Risk appetite for equities typically follows credit markets. Lately credit markets show some hesitation when we look at high yield debt and demand for credit default swaps. Strong risk appetite for equities typically occurs when demand for CDX is trending lower but as you will see below CDX is no longer trending lower and perhaps beginning to trend higher.

But PMIs above 50 and strength in industrial metals suggest an economy that remains in expansion and potential for upside surprises for earnings per share so [the author believes] any short-term equity market weakness should be bought.

Stock market breadth when we look at the NYSE Advance/Decline Line suggest more shallow pullbacks for equities. In fact the Advance/Decline line (blue line) is starting to outperform the S&P 500 (black line) suggesting strength beneath the surface.

BOTTOM LINE: Credit market indicators suggest some short-term hesitation with equities. But PMIs and strength in industrial metals along with a weaker dollar suggest potential upside surprises for earnings the rest of the year. Stock market breadth indicates strength beneath the surface and [the author believes] whatever short-term weakness we could see in the coming weeks should be bought. [The author believes] odds are pullbacks likely to be shallow for equities and expect a year-end rally most likely to start around the beginning of the 4th quarter as it usually does.

Preferred sectors right now are healthcare (where we are most overweight in our models), technology, basic materials, industrials, home construction, and utilities. In the short term we may be looking to flip our exposure in financials to utilities.

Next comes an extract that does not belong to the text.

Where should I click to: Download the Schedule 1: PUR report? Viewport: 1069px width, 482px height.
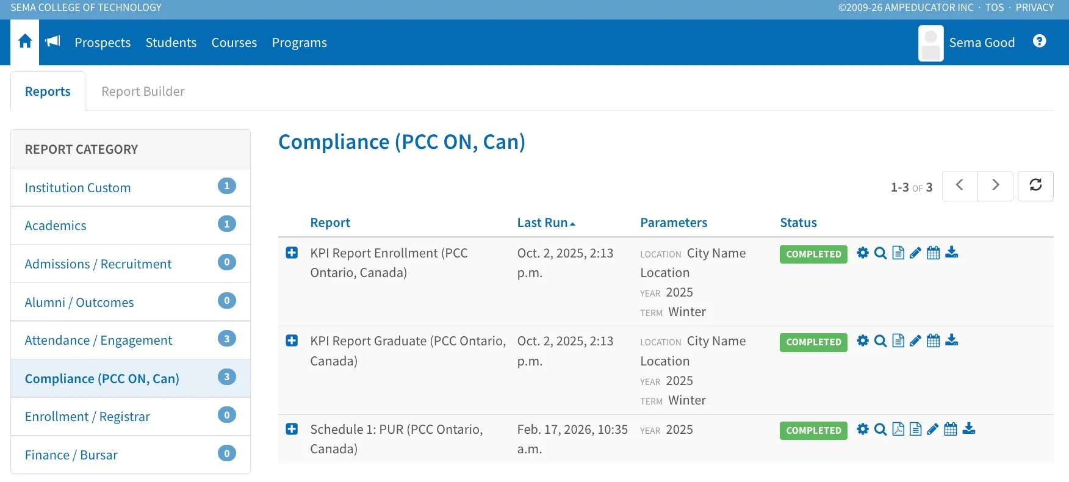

Utilities and other interest sensitive groups seem to be rallying on the assumption that higher rates are less of a concern right now given diminished prospects for fiscal stimulus before the end of the year and expectations that additional Fed hikes most likely pushed into 2018.

We concur with the wisdom offered above. Otherwise, outside of any short-term pause and or pullback we might see for equities in the coming weeks the main and bigger move for global equities remains higher so stay bullish!

The call for this week: If there is going to be a short-term pullback the next two weeks are the likeliest timeframe.